An exact copy of all records is expected, minus the images.

SOURCE INFORMATION
====
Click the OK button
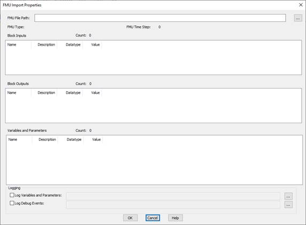The height and width of the screenshot is (225, 306). click(130, 218)
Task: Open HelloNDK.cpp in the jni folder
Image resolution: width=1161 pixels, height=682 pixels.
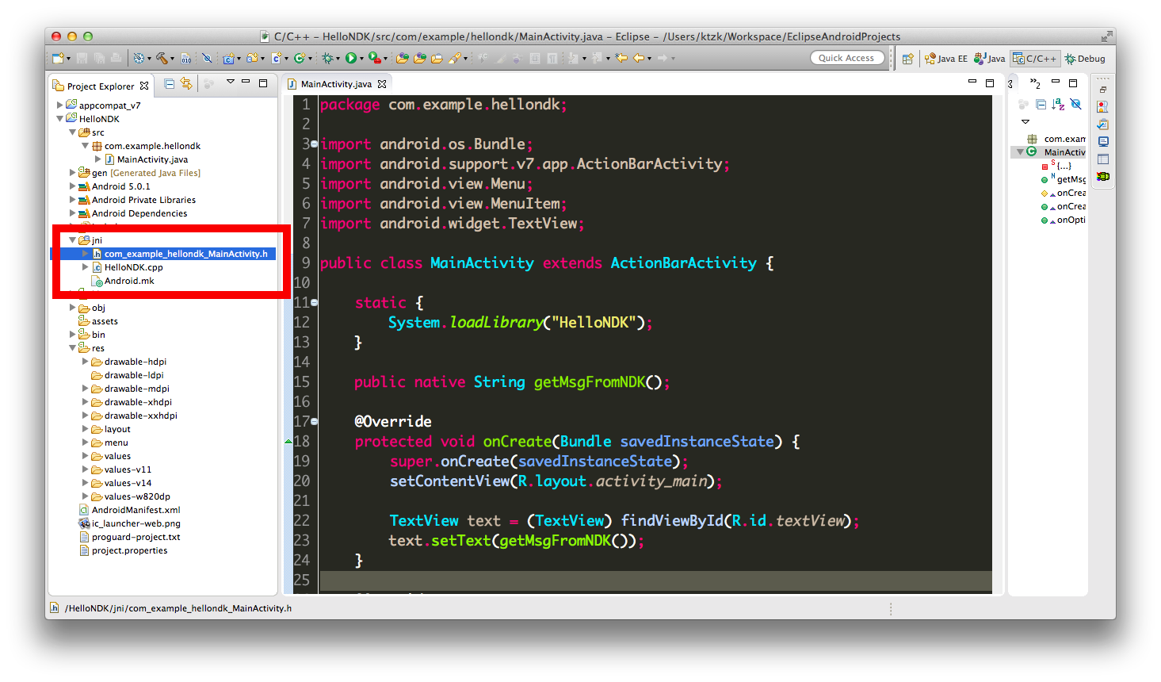Action: tap(133, 267)
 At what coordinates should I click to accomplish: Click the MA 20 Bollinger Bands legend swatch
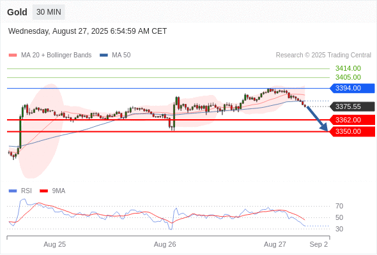(x=13, y=55)
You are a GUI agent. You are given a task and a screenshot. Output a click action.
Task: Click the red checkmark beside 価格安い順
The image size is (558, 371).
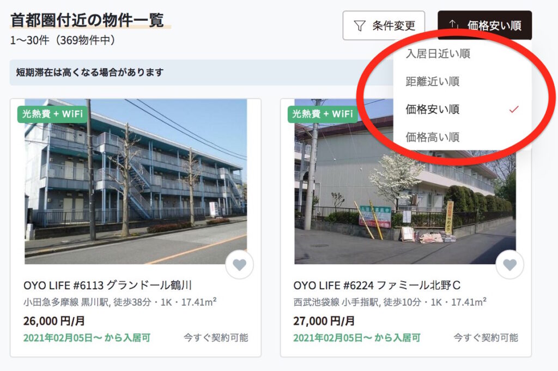[x=513, y=109]
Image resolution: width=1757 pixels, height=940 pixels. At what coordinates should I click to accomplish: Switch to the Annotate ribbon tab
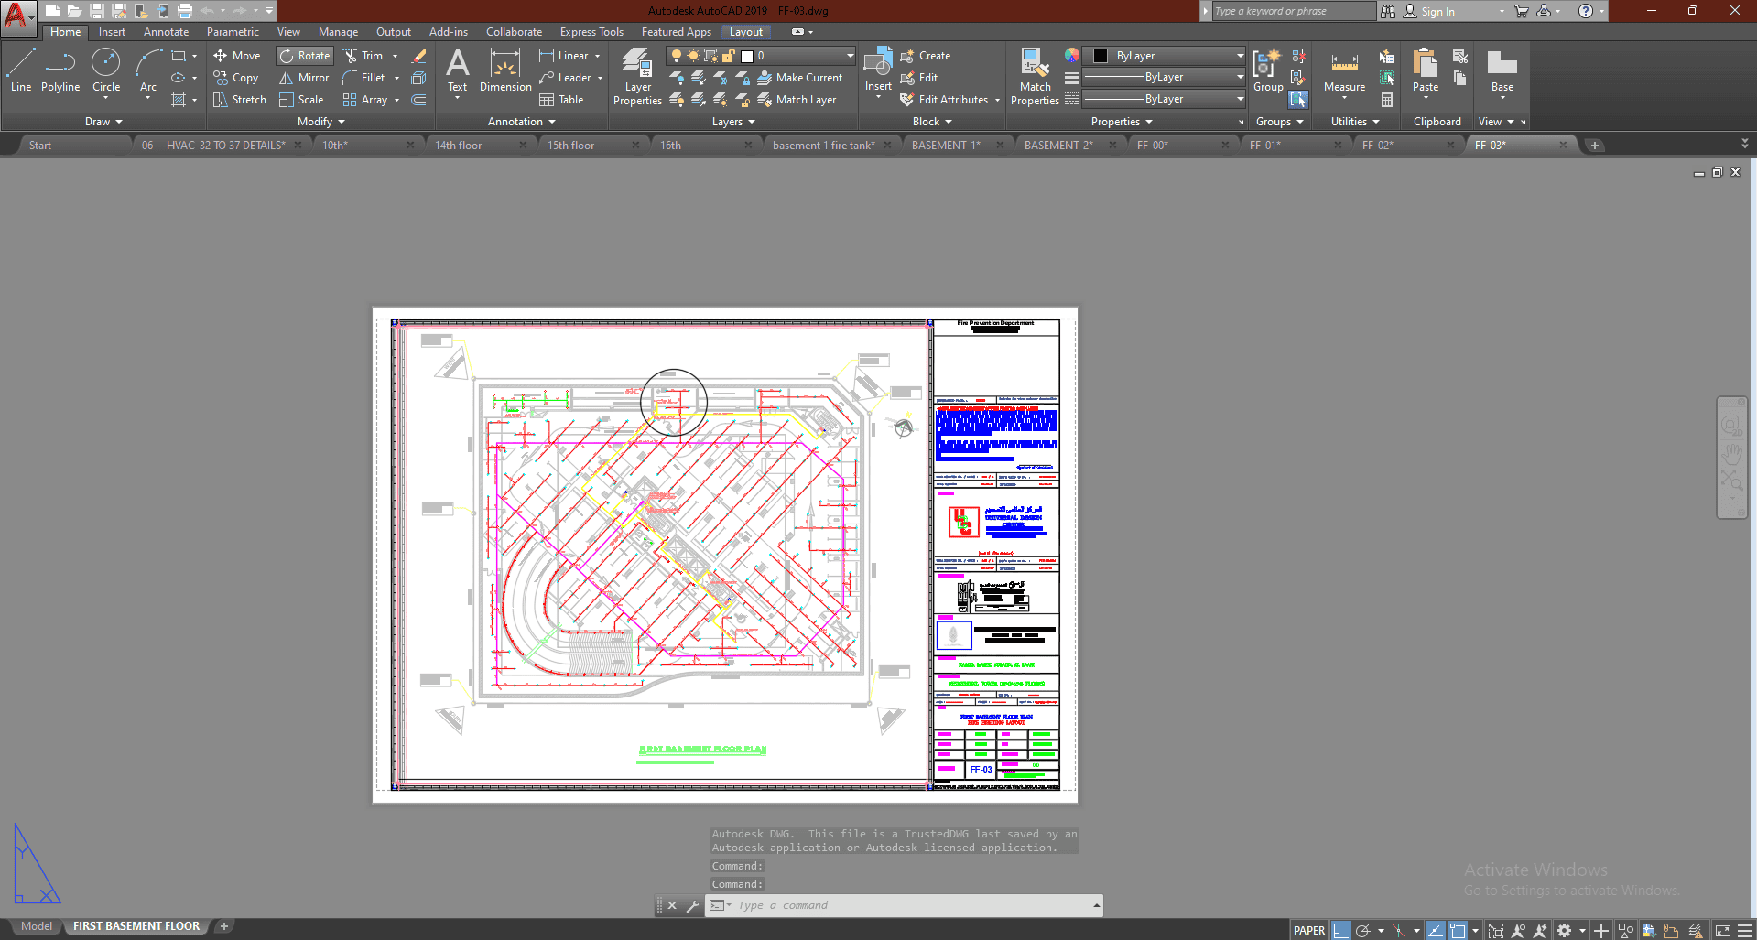(x=166, y=32)
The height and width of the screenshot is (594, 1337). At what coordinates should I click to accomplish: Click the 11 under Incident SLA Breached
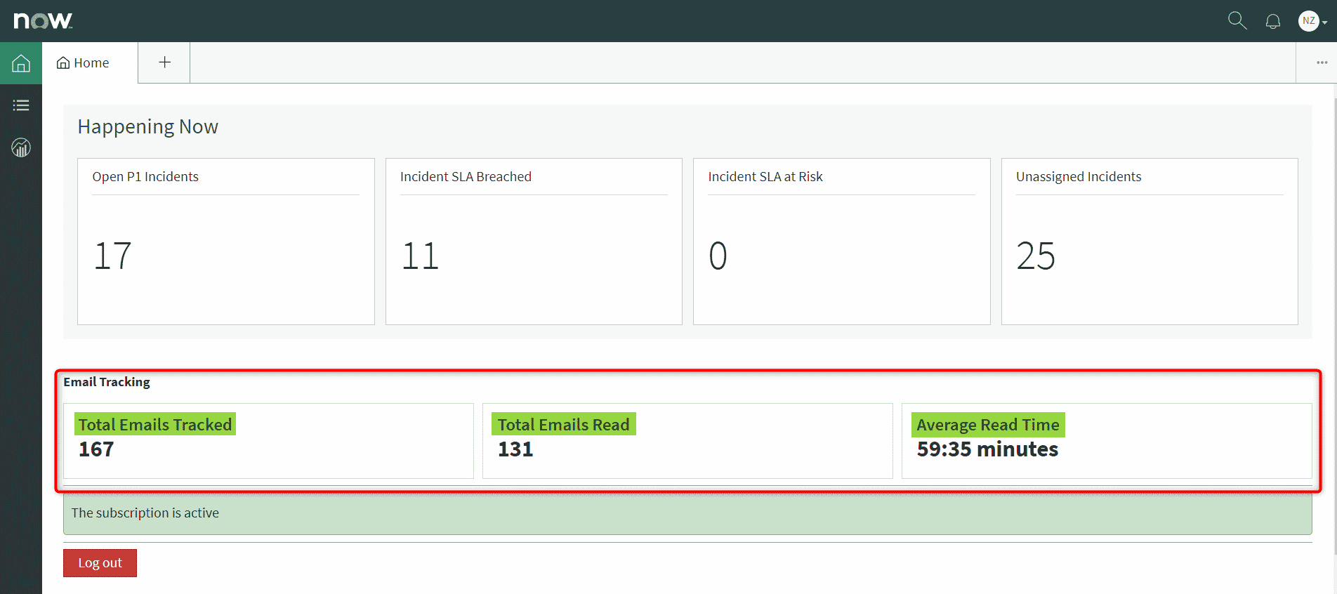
====
OUTPUT
Click the OK button
The height and width of the screenshot is (225, 306). click(130, 218)
Task: Open HelloNDK.cpp in the jni folder
Image resolution: width=1161 pixels, height=682 pixels.
Action: tap(133, 267)
 At what coordinates should I click to accomplish: Click the MA 20 Bollinger Bands legend swatch
(x=13, y=55)
You are a GUI agent. You are given a task and a screenshot. Output a click action.
Task: Click the red checkmark beside 価格安い順
The image size is (558, 371).
[x=513, y=109]
Image resolution: width=1757 pixels, height=940 pixels. At what coordinates should I click to accomplish: Switch to the Annotate ribbon tab
(x=166, y=32)
The height and width of the screenshot is (594, 1337). At what coordinates should I click to accomplish: Click the 11 under Incident SLA Breached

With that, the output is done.